■ **Work task**: Exactly the lines from the first line of the records to the line holding "Viewport: 772px width, 1027px height." should be duplicated, and nothing more; pictures stay out.

╔══

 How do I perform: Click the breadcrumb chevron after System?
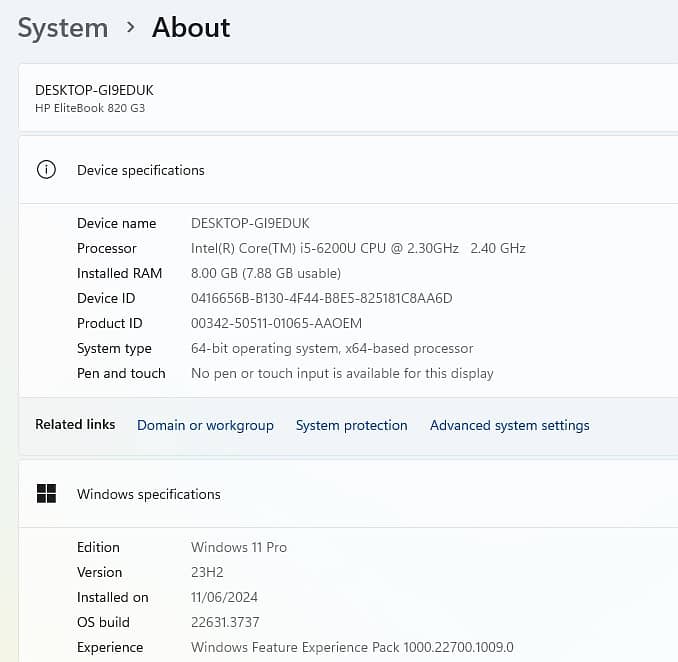130,28
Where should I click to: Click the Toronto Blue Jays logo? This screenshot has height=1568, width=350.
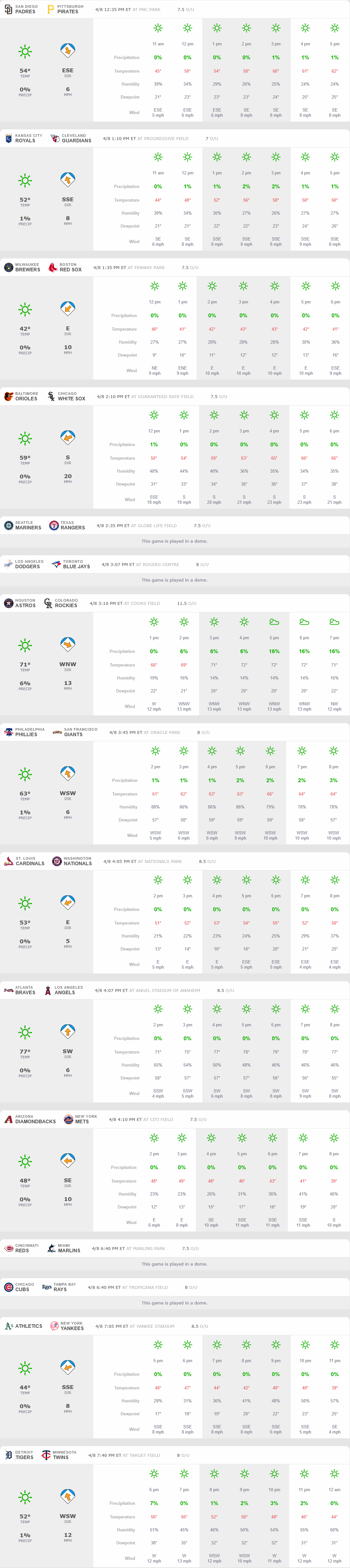56,564
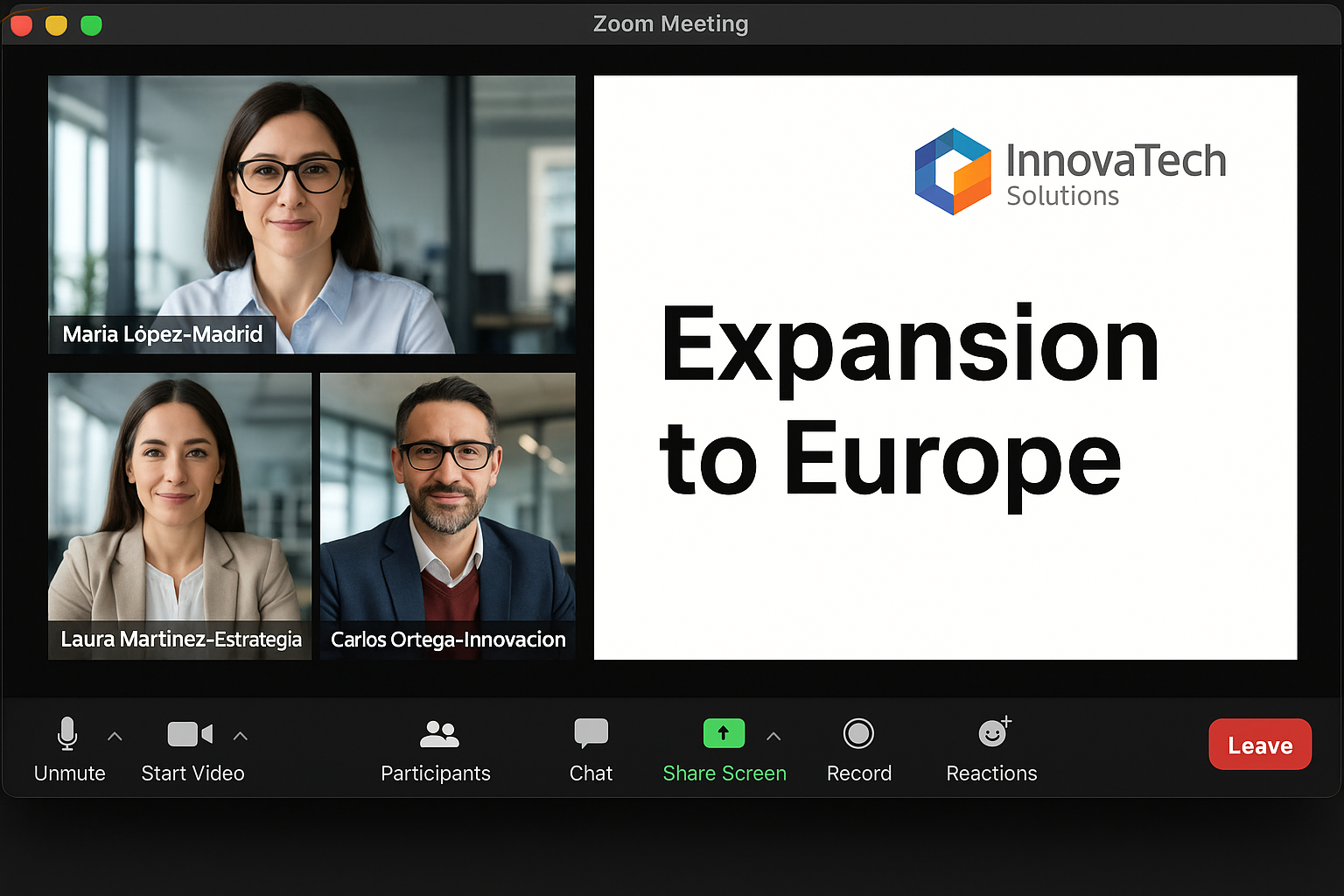
Task: Click the green Share Screen icon
Action: tap(724, 733)
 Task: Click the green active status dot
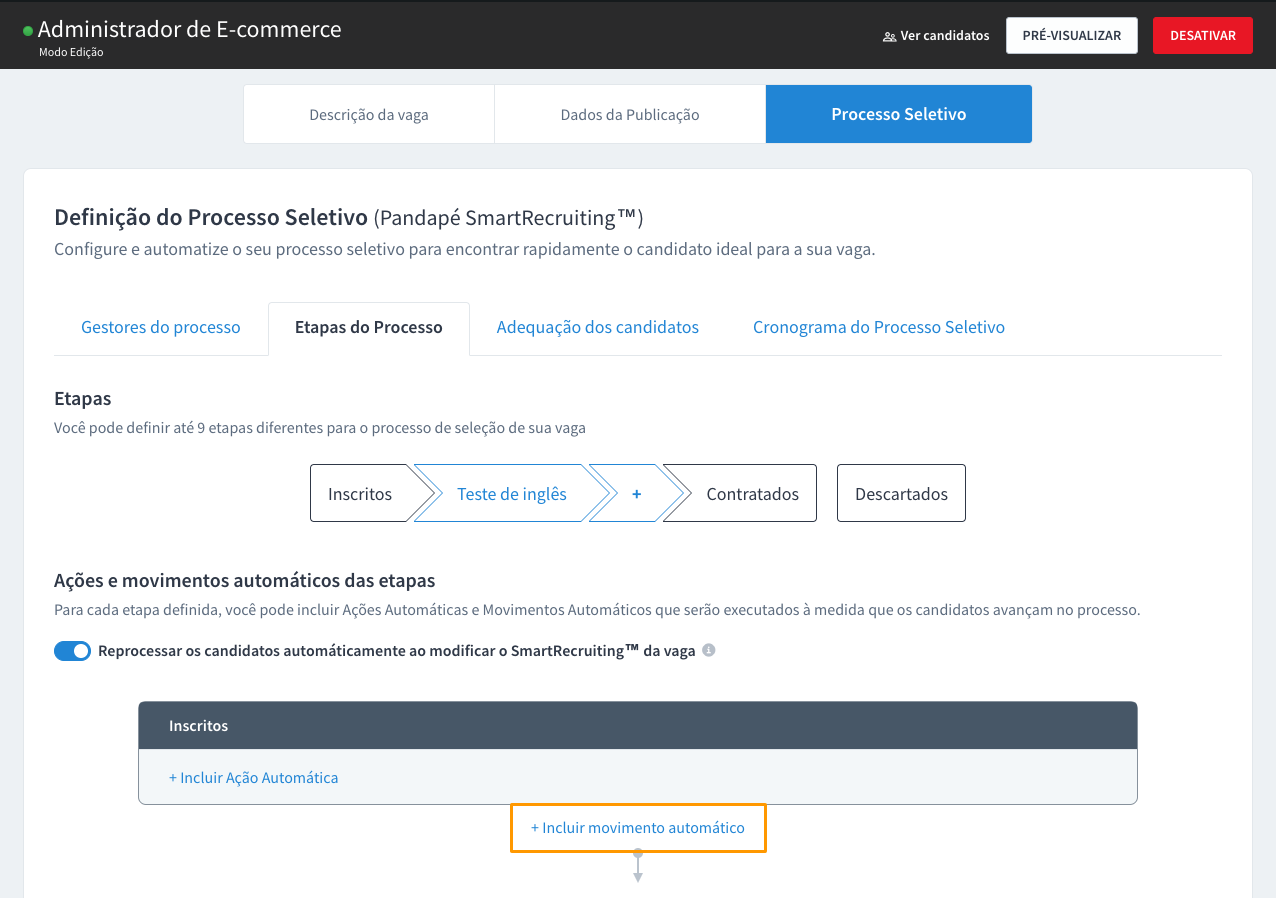(x=28, y=31)
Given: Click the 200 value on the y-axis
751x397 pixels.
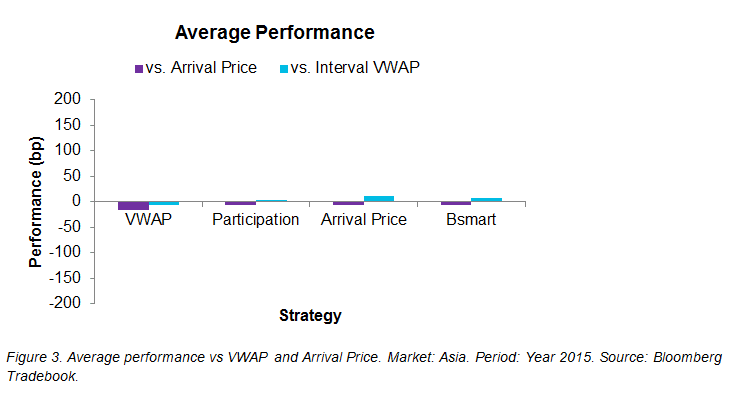Looking at the screenshot, I should (x=68, y=99).
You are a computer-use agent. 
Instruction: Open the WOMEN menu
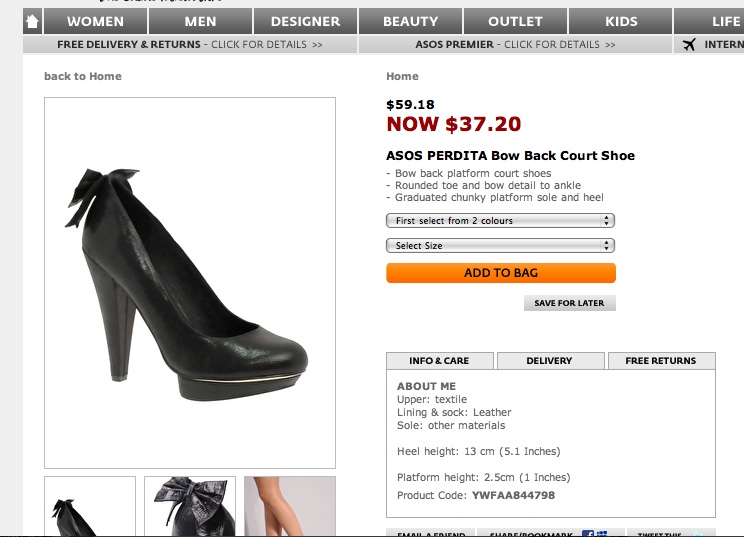(x=95, y=21)
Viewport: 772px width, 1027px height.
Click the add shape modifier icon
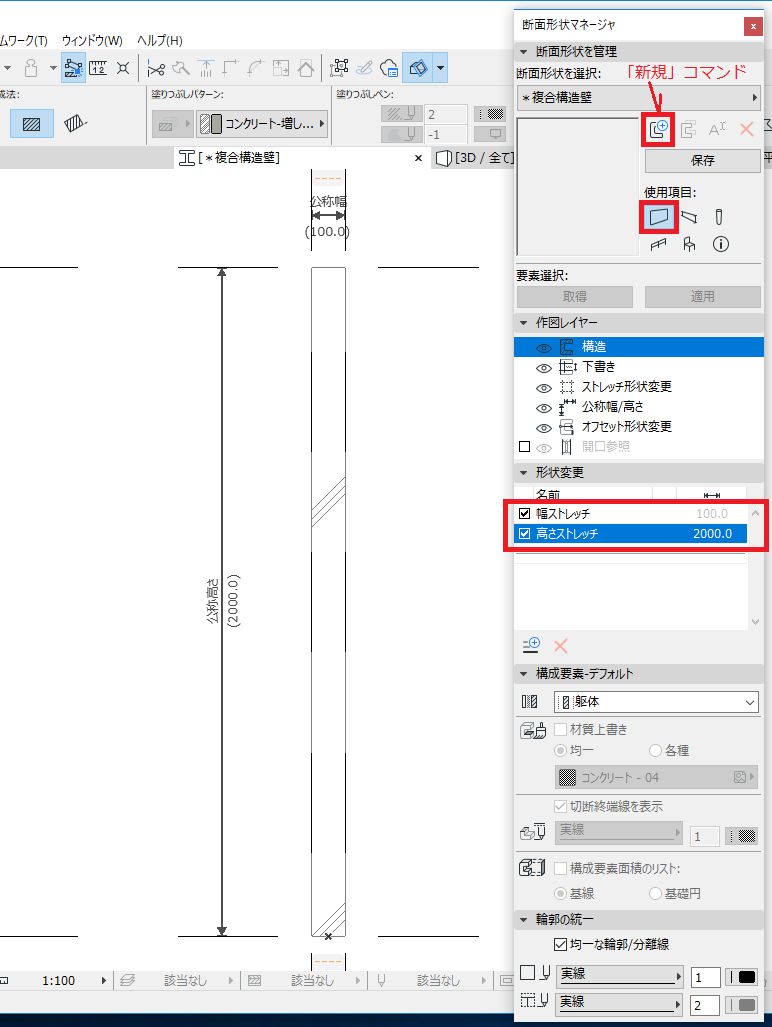coord(531,646)
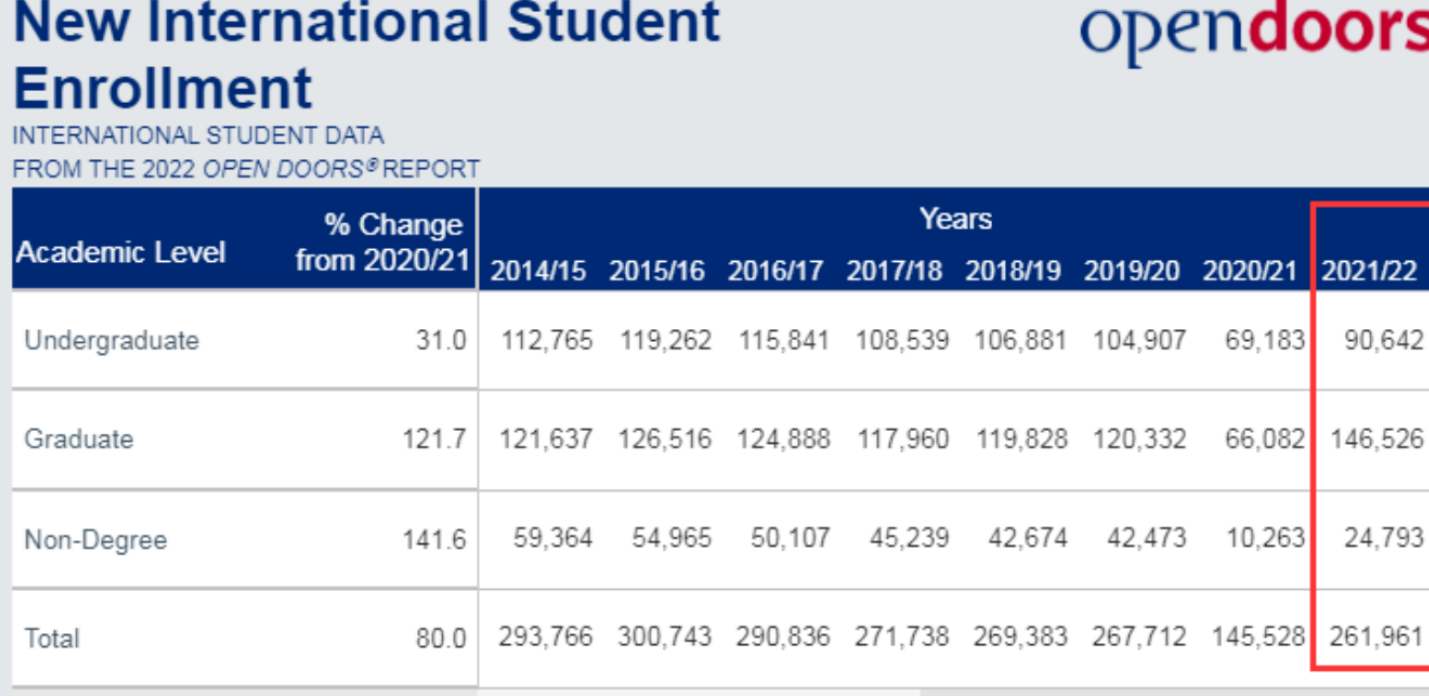Select the Academic Level column header
1429x696 pixels.
point(120,253)
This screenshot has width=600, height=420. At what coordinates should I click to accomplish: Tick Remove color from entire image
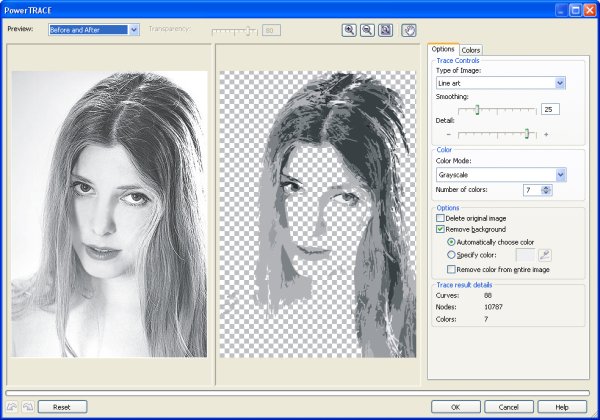click(x=451, y=270)
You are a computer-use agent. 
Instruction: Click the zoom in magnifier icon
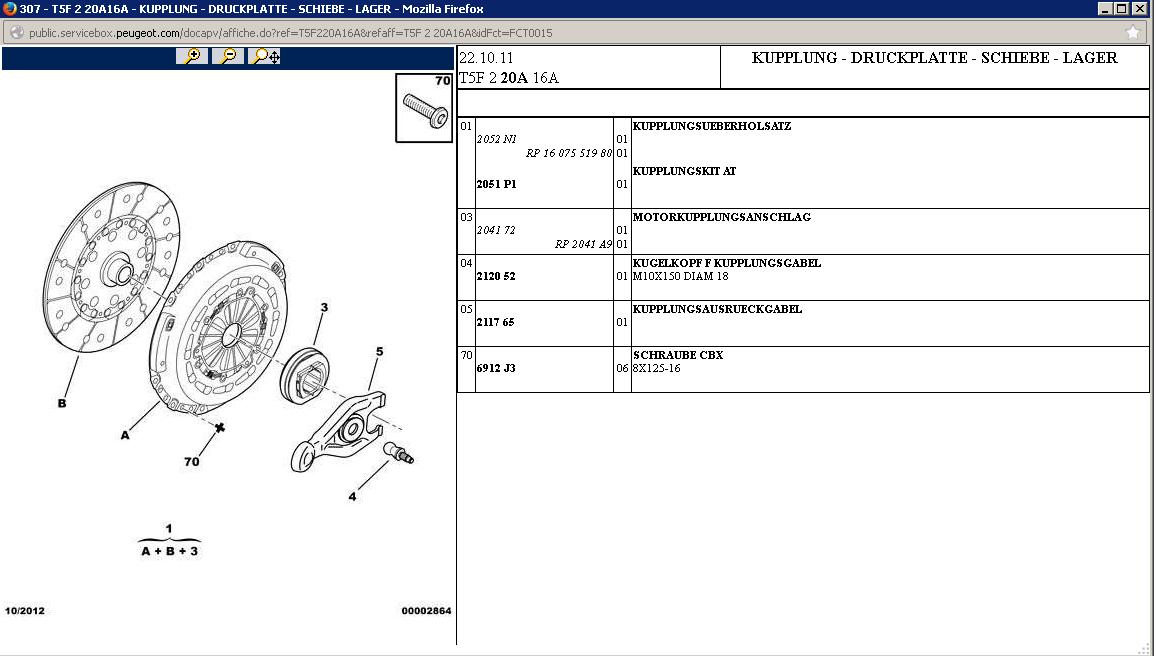click(x=192, y=56)
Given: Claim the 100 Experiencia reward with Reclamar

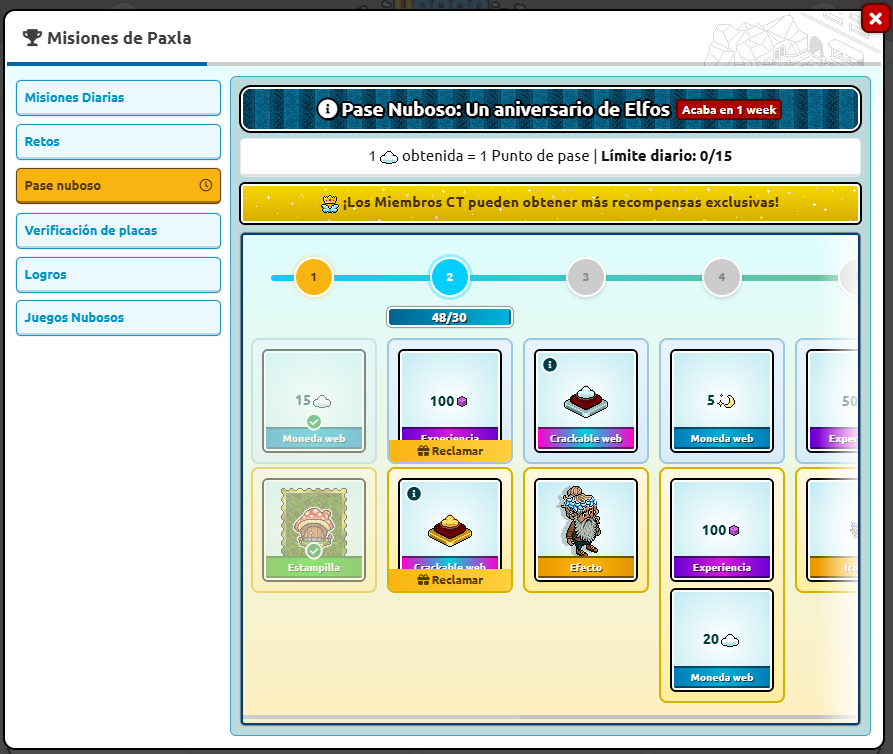Looking at the screenshot, I should [449, 451].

╚══

■ **Solution for this problem**:
 How do I perform: Click the breadcrumb chevron after System?
130,28
Where should I click to: Click the Toronto Blue Jays logo? This screenshot has height=1568, width=350.
56,564
Task: Click the green Share Screen icon
Action: tap(724, 733)
 Task: Click the green active status dot
(x=28, y=31)
Given: Click the 200 value on the y-axis
751x397 pixels.
Looking at the screenshot, I should (x=68, y=99).
You are a computer-use agent. 
Instruction: Open the WOMEN menu
(x=95, y=21)
Viewport: 772px width, 1027px height.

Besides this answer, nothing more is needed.